BCHN Technical Bulletin 2021-12-23

1 386

Written by

bitcoincashnode

This user is who they claim to be.
We have manually verified this user via some other channel.
Proof

I am a Bitcoin Cash node. Bitcoin Cash is a peer to peer electronic cash network.

2 years ago

In community: Bitcoin Cash Node(d8f0)

Topics: Bitcoin Cash

Evaluate Viability of Transaction Format or ID Change

Date: December 23, 2021

Author: bitcoincashautist ( @bitcoincashautist )

Summary
Current Situation
Costs and Risks of Change
Reasons for Change
An Alternative to Breaking Change
Conditions for Change
Conclusion

Summary

Changing transaction format or ID would create a precedent which would affect all non-node software that processes raw transactions. Because it is unknowable what software relies on the assumption of a fixed transaction format and ID, breaking that assumption would have costs and risks that are difficult to assess and contain where only the lower bound could be established by gathering evidence.

Transaction format can be upgraded in a way which would have predictable costs and risks. Most of the known desired features from transaction format changes can be introduced in a way with better contained costs and risks.

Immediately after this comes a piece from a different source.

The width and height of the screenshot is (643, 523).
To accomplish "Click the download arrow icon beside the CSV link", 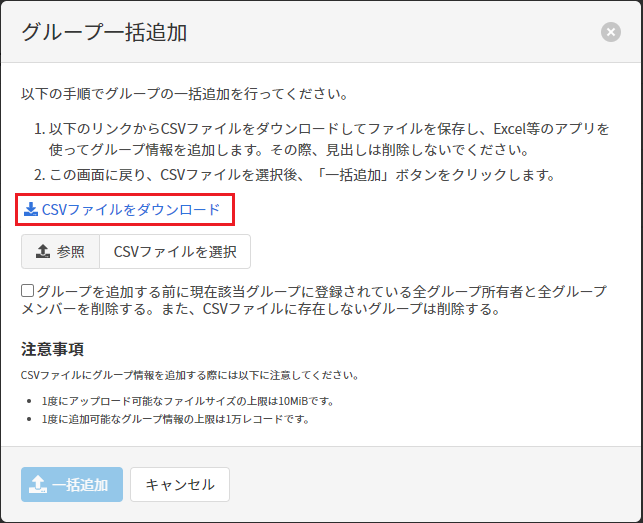I will click(x=30, y=210).
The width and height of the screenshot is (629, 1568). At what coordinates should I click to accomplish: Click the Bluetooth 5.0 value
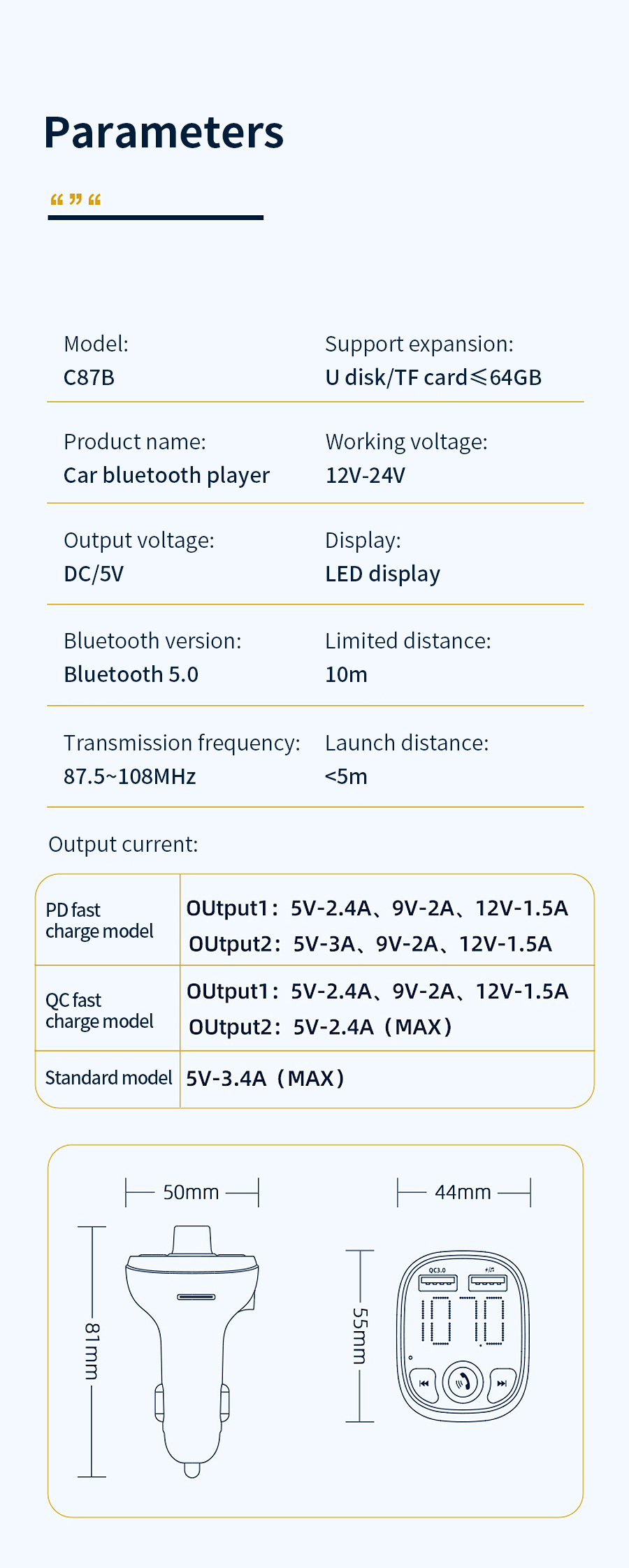pyautogui.click(x=131, y=674)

Because there exists a knowable node-contained-cost alternative, there is a natural deterrent to changing the format: it would be a greater burden on the one who pushes for a change than it would be to adapt his change to the alternative approach.

Current Situation

Transaction FORMAT

Here we define FORMAT as specifying only the data sizes and data types, not the semantics of individual fields.

version, 4-byte uint
input count, compact variable length integer
transaction inputs
- input0
  - previous output transaction hash, 32 raw bytes
  - previous output index, 4-byte uint
  - unlocking script length, compact variable length integer
  - unlocking script, variable number of raw bytes
  - sequence number, 4-byte uint
- ...
- inputN
output count, compact variable length integer
transaction outputs
- output0
  - satoshi amount, 8-byte uint
  - locking script length, compact variable length integer
  - locking script, variable number of raw bytes
- ...
- outputN
lock-time, 4-byte uint

There was never a precedent for changing the above TX format. There have been precedents only for changing semantics of some individual fields:

version: BIP-0068
unlocking script: Script VM upgrades
sequence number: BIP-0068, BIP-0113
locking script: Script VM upgrades
lock time: BIP-0113

The version field was never locked down using consensus, so an assumption that a transaction's FORMAT could be inferred only from its contents would not hold, not without a block height context. This could be changed by locking it down now, and then the assumption would hold only for never-before-seen version values.

Transaction TYPE

There are two main types:

Coinbase;
Regular.

The transaction version field is NOT used to indicate the main type. Instead, consensus verification uses simple heuristic to infer the TX type: the first TX in a block is the coinbase TX, all others are regular.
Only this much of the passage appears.